*DOCUMENT TEXT*:
The past decade has witnessed an unprecedented growth in the complexity and variety of information, as partially driven by the advances in the following three areas: first, advanced sensing and monitoring technologies; second, pervasive network connectivity and ubiquitous computing platform; and third, social media and web 2.0 technologies. We are now facing data coming from multiple sources and featuring rich context information. For example, operators today have at their disposal myriad measures (e.g., NetFlow, SNMP, “syslog”) collected from all routers of large-scale enterprise networks. In contrast, the existing analytical tools are lagging way behind this astonishing growth in the complexity and variety of data. For example, even though analyzing routing data holds the promise for exposing important network failures, this promise is largely unfulfilled due to the complex, noisy and voluminous nature of the data. The lack of general design models and formal methods to effectively weave context-rich information from multiple sources motivates this thesis.

*LISTED ENTRIES*:
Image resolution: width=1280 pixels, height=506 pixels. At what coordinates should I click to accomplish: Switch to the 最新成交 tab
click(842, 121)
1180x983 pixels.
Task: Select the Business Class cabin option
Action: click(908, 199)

*SET OF TASKS*:
- A) From the thesis introduction, list the three areas it names as driving the growth in the complexity and variety of information.
- B) Carry on writing the thesis introduction, starting right after its final sentence.

*TASK ANSWERS*:
- A)
- Advanced sensing and monitoring technologies
- Pervasive network connectivity and ubiquitous computing platform
- Social media and web 2.0 technologies

- B)
More specifically, in this thesis we focus on two grand challenges facing system designers and operators. First, how to fuse information from multiple autonomous, yet correlated sources and to provide consistent views of underlying phenomena? Second, how to respect externally imposed constraints (privacy concerns in particular) without compromising the efficacy of analysis?
In the first scenario, the correlation (e.g., dependency) among the data sources is usually reflected in the collected data in the form of spatial and/or temporal relevance. For example, the sympotoms caused by a given network failure typically demonstrate significant patterns in terms of where and when they are observed. This motivates us to design data analytical frameworks that can effectively incorporate the relationships of underlying data sources.
In the second scenario, due to the possible sensitive nature of the data, the data sources expect the entire process of data collection, processing and dissemination to provide sufficient privacy protection of their contributed data, even though the expected level of protection may vary from one source to another. This essentially raises the question of how to ensure privacy protection (e.g., via information sanitization), meanwhile guaranteeing the utility of the information for intended purposes.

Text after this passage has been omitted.